Task to carry out → From the entries below, retype only the lines from the one with "Where should I click to: Switch to preview" through the one with "Click the lightbulb", exactly as written.

(Items listed in a dataset)
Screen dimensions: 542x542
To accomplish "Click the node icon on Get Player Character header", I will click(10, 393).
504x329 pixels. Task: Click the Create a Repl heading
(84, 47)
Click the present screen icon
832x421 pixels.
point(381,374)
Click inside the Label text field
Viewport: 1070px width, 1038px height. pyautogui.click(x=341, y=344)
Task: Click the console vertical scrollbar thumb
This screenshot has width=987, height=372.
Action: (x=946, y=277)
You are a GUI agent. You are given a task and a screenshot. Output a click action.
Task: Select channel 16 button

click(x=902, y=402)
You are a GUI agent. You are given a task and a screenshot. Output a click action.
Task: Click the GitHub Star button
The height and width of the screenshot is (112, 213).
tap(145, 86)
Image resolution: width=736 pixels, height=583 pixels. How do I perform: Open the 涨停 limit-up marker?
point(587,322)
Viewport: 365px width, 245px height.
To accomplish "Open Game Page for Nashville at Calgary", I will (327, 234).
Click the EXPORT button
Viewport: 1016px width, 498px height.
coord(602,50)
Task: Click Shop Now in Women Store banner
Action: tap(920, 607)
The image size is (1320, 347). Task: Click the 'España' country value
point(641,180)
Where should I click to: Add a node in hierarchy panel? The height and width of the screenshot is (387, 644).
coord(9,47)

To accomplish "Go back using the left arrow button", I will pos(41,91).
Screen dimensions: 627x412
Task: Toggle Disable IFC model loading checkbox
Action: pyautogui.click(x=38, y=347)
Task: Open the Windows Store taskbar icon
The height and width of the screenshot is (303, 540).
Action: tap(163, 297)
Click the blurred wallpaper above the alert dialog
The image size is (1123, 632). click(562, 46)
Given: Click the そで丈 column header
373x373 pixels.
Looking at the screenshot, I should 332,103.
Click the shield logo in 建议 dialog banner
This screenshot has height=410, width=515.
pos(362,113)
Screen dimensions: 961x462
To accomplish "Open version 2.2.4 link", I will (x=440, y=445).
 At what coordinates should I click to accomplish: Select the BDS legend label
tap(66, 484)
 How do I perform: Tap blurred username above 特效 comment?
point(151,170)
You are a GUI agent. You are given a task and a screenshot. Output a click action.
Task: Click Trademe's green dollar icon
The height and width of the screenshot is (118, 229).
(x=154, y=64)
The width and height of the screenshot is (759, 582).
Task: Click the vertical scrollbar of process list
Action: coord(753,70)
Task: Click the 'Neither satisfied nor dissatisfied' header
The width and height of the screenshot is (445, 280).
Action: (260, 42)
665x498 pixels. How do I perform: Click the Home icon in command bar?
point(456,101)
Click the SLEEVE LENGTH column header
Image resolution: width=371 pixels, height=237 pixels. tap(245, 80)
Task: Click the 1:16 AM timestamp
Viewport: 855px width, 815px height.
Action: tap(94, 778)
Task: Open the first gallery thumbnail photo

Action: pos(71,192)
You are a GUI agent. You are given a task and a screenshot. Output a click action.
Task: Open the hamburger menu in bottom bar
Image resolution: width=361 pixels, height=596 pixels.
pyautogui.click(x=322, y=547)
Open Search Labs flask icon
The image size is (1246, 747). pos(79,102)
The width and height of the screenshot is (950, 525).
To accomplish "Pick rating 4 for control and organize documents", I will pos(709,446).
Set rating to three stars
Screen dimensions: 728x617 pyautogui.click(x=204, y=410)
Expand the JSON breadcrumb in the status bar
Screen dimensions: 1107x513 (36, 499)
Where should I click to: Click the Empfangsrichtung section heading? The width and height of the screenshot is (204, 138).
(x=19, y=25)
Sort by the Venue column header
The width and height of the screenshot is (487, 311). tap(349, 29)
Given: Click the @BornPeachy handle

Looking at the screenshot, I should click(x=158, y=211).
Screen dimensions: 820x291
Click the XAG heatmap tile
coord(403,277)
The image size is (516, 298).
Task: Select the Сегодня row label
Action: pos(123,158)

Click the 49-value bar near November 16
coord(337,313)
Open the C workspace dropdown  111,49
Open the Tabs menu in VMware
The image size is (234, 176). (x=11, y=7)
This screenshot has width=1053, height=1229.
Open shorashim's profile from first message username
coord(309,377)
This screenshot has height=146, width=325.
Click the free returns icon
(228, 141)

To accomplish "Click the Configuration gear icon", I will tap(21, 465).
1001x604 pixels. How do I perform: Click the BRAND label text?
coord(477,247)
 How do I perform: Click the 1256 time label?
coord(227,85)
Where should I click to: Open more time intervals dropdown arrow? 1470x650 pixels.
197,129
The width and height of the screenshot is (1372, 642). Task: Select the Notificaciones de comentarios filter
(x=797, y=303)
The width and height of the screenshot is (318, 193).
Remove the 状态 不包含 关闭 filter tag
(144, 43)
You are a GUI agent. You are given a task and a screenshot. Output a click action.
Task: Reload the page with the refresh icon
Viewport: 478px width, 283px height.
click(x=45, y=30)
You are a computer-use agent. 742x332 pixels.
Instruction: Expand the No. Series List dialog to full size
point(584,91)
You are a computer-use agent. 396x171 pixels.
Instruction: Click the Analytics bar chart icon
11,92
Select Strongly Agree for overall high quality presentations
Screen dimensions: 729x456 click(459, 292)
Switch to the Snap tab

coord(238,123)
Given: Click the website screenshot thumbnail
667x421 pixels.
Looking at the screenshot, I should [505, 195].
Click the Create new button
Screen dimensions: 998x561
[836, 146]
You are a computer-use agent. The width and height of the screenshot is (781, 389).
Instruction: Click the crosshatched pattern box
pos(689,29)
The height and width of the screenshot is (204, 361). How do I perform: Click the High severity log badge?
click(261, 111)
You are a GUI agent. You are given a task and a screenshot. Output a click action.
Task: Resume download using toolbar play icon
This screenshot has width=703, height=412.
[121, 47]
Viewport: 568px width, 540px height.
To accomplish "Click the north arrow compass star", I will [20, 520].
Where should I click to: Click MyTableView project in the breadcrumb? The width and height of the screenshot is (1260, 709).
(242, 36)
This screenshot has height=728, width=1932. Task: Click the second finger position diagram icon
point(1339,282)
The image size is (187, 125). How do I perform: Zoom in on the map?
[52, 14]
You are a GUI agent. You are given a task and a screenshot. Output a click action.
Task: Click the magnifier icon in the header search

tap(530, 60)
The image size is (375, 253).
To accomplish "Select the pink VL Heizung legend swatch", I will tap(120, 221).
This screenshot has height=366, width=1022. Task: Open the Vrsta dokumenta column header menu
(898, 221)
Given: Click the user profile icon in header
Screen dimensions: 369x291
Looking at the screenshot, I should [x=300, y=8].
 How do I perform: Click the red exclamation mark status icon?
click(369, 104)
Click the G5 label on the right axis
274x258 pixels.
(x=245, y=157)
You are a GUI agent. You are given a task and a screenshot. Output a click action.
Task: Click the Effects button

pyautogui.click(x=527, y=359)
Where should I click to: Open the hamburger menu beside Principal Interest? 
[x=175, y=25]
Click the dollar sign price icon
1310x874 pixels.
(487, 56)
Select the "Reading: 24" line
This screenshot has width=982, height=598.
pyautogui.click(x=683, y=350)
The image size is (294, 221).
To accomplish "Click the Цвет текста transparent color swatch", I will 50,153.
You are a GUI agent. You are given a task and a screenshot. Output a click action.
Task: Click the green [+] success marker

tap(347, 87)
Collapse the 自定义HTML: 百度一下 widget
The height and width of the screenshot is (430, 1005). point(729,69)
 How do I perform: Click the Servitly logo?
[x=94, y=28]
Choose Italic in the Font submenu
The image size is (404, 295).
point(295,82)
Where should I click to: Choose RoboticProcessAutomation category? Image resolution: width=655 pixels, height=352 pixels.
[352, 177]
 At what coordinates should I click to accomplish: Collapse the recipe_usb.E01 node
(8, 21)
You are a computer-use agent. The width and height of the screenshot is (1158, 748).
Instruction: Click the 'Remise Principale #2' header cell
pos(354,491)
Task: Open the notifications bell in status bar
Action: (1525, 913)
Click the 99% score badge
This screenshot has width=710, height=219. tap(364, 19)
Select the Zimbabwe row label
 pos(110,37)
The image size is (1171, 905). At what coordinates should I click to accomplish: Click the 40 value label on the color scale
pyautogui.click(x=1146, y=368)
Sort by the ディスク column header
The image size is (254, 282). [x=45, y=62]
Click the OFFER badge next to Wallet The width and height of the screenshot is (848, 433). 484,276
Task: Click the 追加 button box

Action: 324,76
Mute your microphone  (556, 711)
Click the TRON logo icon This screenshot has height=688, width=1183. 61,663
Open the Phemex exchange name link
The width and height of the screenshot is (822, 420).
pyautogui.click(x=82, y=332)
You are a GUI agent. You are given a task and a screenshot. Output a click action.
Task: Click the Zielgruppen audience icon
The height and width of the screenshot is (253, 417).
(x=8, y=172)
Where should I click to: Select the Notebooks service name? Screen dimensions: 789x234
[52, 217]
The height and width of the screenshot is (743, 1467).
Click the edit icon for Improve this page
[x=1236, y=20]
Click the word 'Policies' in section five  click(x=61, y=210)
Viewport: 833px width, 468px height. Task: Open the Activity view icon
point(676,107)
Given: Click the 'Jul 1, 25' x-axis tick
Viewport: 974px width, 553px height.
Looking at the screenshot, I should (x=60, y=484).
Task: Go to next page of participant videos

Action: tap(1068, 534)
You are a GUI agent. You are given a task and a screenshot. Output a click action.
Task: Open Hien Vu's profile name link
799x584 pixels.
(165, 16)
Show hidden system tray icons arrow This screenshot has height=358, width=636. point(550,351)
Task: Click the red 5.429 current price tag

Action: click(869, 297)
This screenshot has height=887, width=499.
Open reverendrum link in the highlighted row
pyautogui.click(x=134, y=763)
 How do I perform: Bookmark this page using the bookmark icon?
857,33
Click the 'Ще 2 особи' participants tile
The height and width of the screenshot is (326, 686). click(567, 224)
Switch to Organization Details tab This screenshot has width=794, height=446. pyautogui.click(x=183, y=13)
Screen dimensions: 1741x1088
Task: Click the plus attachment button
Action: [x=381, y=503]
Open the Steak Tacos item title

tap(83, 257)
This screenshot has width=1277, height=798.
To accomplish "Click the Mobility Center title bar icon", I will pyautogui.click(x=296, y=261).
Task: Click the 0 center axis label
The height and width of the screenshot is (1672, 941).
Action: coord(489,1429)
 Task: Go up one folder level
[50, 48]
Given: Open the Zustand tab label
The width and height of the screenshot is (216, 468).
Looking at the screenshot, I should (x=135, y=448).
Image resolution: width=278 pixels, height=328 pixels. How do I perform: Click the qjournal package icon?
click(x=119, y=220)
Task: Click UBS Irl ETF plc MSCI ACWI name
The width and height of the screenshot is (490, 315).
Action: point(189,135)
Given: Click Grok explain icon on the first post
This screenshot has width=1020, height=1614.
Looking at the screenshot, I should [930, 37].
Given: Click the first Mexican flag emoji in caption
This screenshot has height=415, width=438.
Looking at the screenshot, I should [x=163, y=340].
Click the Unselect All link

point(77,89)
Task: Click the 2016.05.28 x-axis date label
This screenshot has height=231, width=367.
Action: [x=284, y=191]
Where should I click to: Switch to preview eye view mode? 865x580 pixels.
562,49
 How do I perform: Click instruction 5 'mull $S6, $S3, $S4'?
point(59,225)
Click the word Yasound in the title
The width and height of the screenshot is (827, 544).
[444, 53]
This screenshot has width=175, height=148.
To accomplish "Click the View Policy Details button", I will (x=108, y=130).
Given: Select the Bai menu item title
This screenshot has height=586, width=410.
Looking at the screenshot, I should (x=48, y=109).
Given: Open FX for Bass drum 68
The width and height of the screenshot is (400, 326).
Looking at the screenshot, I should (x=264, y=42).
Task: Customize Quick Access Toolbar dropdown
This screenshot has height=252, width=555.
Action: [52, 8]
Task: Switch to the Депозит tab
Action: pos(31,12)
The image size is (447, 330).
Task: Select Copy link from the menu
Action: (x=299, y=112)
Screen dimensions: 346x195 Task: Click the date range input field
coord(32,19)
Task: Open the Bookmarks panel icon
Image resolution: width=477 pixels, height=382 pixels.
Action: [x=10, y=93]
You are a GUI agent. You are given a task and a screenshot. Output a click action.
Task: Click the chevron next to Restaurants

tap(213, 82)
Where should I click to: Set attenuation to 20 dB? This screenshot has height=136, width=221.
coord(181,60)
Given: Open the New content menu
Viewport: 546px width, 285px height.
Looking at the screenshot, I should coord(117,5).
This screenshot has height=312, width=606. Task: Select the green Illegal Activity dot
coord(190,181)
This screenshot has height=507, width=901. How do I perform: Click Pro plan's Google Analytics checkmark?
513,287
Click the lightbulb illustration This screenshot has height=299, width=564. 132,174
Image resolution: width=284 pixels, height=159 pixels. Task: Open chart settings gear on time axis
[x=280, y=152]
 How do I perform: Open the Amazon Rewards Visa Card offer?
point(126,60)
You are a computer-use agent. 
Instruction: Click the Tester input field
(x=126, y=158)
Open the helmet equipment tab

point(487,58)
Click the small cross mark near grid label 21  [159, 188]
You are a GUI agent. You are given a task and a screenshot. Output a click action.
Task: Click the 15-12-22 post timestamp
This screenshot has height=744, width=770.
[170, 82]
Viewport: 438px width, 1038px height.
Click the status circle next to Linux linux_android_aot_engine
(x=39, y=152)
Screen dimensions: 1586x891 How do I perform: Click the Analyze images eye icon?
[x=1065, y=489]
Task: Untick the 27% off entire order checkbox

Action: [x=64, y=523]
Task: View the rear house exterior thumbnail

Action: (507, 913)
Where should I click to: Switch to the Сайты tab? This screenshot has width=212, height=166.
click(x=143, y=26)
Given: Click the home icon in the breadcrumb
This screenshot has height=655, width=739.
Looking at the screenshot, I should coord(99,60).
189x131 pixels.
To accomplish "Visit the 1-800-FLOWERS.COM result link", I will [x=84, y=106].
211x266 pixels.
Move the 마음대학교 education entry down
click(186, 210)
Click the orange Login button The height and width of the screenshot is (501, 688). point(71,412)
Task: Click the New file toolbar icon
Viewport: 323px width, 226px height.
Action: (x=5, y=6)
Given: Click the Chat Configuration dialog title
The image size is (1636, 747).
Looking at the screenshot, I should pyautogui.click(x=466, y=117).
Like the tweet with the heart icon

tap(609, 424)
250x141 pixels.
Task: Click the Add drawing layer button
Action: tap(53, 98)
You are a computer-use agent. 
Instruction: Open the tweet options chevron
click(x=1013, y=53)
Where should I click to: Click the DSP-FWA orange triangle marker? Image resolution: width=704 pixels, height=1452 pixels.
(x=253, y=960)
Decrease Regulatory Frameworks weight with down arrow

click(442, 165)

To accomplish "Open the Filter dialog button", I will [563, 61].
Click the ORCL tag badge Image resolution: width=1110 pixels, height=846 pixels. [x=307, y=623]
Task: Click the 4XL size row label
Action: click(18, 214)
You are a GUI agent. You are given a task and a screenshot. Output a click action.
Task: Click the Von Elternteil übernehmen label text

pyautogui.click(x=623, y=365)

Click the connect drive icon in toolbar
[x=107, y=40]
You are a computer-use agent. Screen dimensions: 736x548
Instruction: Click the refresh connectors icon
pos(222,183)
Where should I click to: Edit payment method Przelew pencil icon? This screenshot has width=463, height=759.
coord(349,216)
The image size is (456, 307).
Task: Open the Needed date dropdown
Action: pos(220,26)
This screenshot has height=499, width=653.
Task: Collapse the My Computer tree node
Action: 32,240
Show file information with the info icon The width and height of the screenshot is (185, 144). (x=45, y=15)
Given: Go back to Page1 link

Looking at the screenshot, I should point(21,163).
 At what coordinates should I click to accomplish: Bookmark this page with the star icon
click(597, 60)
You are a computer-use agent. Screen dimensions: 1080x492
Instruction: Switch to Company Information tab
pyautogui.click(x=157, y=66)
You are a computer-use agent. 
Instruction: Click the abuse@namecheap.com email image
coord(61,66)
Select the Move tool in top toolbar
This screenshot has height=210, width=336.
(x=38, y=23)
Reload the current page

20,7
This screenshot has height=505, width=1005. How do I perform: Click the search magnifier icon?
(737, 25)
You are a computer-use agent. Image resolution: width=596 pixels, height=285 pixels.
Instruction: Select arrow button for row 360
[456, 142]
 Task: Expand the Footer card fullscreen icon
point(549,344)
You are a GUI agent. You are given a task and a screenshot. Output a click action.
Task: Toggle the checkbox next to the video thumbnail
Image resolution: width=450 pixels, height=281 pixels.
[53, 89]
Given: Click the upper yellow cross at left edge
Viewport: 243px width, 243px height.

Your response →
Where should I click to: Switch to preview eye view mode? 865x580 pixels.
562,49
 How do I perform: Click instruction 5 'mull $S6, $S3, $S4'?
point(59,225)
Click the word Yasound in the title
The width and height of the screenshot is (827, 544).
[444, 53]
This screenshot has width=175, height=148.
To accomplish "Click the View Policy Details button", I will (x=108, y=130).
Given: Select the Bai menu item title
This screenshot has height=586, width=410.
Looking at the screenshot, I should (x=48, y=109).
Given: Open FX for Bass drum 68
The width and height of the screenshot is (400, 326).
Looking at the screenshot, I should (x=264, y=42).
Task: Customize Quick Access Toolbar dropdown
This screenshot has height=252, width=555.
Action: [52, 8]
Task: Switch to the Депозит tab
Action: pos(31,12)
The image size is (447, 330).
Task: Select Copy link from the menu
Action: (x=299, y=112)
Screen dimensions: 346x195 Task: Click the date range input field
coord(32,19)
Task: Open the Bookmarks panel icon
Image resolution: width=477 pixels, height=382 pixels.
Action: [x=10, y=93]
You are a GUI agent. You are given a task and a screenshot. Output a click action.
Task: Click the chevron next to Restaurants

tap(213, 82)
Where should I click to: Set attenuation to 20 dB? This screenshot has height=136, width=221.
coord(181,60)
Given: Open the New content menu
Viewport: 546px width, 285px height.
Looking at the screenshot, I should coord(117,5).
This screenshot has height=312, width=606. Task: Select the green Illegal Activity dot
coord(190,181)
This screenshot has height=507, width=901. How do I perform: Click Pro plan's Google Analytics checkmark?
513,287
Click the lightbulb illustration This screenshot has height=299, width=564. 132,174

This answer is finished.